CA Lyon, 6e ch., 23 octobre 2025, n° 23/04780
LYON
Arrêt
Confirmation
PARTIES
Demandeur :
Franfinance (SA)
COMPOSITION DE LA JURIDICTION
Président :
Mme Doat
Conseillers :
Mme Allais, Mme Robin
Avocats :
Me Le Gaillard, Me Vallée, Me Auffret-de Peyrelongue
FAITS, PROCEDURE ET DEMANDES DES PARTIES
A la suite d'un démarchage à domicile, M. [D] [Y] et Mme [X] [C] épouse [Y] ont commandé à la société France Eco Solaire, par contrat en date du 1er août 2018, la fourniture et la pose d'une centrale photovoltaïque, moyennant le prix de 32 500 euros toutes taxes comprises.
Un contrat de crédit affecté d'un montant de 32 500 euros a été consenti à M. et Mme [Y] par la société Franfinance le même jour, le prêt étant remboursable en 144 échéances mensuelles de 390,78 euros chacune, au taux d'intérêt de 5,37 % l'an.
Par acte d'huissier en date du 11 juillet 2022, M. et Mme [Y] ont fait assigner la société [S] [T], prise en sa qualité de liquidateur judiciaire de la société France Eco Solaire, et la société Franfinance devant le juge des contentieux de la protection du tribunal de proximité de Montbrison, pour s'entendre prononcer la nullité ou la résolution du contrat de vente ainsi que la nullité ou la résolution du contrat de crédit affecté.
Les époux [Y] ont fondé leur action en nullité, en premier lieu sur le dol, en second lieu sur la non conformité du bon de commande aux exigences légales.
Par jugement en date du 26 mai 2023, le juge des contentieux de la protection a :
- prononcé la nullité du contrat de vente et d'installation et la nullité du contrat de crédit affecté
- condamné la société Franfinance à payer aux époux [Y] la somme de 32 500 euros, outre les intérêts au taux légal au titre du remboursement du capital avancé et le rachat du crédit pour réparation du préjudice financier subi
- rejeté les autres demandes (à savoir la demande des époux [Y] tendant à la condamnation de la banque à leur payer la somme de 5 000 euros à titre de dommages et intérêts pour la perte de chance de ne pas contracter avec la société France Eco Solaire)
- condamné in solidum la société [S] [T], ès qualités, et la société Franfinance à payer à M.et Mme [Y] la somme de 3 000 euros en application de l'article 700 du code de procédure civile ainsi qu'aux dépens.
La société Franfinance a interjeté appel de ce jugement, le 12 juin 2023.
Elle demande à la cour :
- d'infirmer le jugement
statuant à nouveau,
- de rejeter toutes les demandes des époux [Y]
- de condamner in solidum M. et Mme [Y] à lui payer la somme de 2 000 euros au titre de l'article 700 du code de procédure civile ainsi qu'aux dépens.
__________________________________________________
> **Exercice**
Pour chacune des affirmations suivantes, répondez par oui ou par non selon qu'elle concorde ou non avec l'extrait, en citant mot pour mot le passage qui tranche. 1. Le prêt consenti par la société Franfinance était remboursable en 144 mensualités. 2. Le juge des contentieux de la protection a condamné la banque à verser aux époux [Y] 5 000 euros de dommages et intérêts. 3. La société Franfinance a fait appel le 26 mai 2023.

> **Données fournies**
__________________________________________________
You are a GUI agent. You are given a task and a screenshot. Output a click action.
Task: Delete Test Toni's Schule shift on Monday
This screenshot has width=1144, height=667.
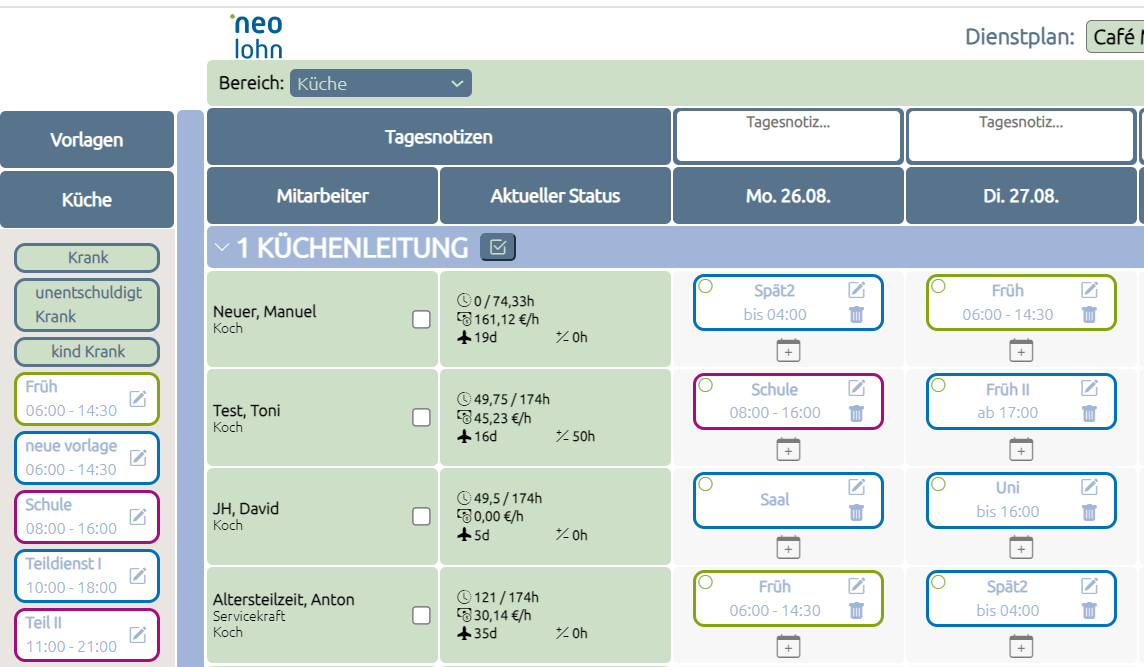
__________________________________________________
> **Corrigé**
1. Oui : « le prêt étant remboursable en 144 échéances mensuelles de 390,78 euros chacune »
2. Non : « rejeté les autres demandes (à savoir la demande des époux [Y] tendant à la condamnation de la banque à leur payer la somme de 5 000 euros à titre de dommages et intérêts »
3. Non : « La société Franfinance a interjeté appel de ce jugement, le 12 juin 2023. »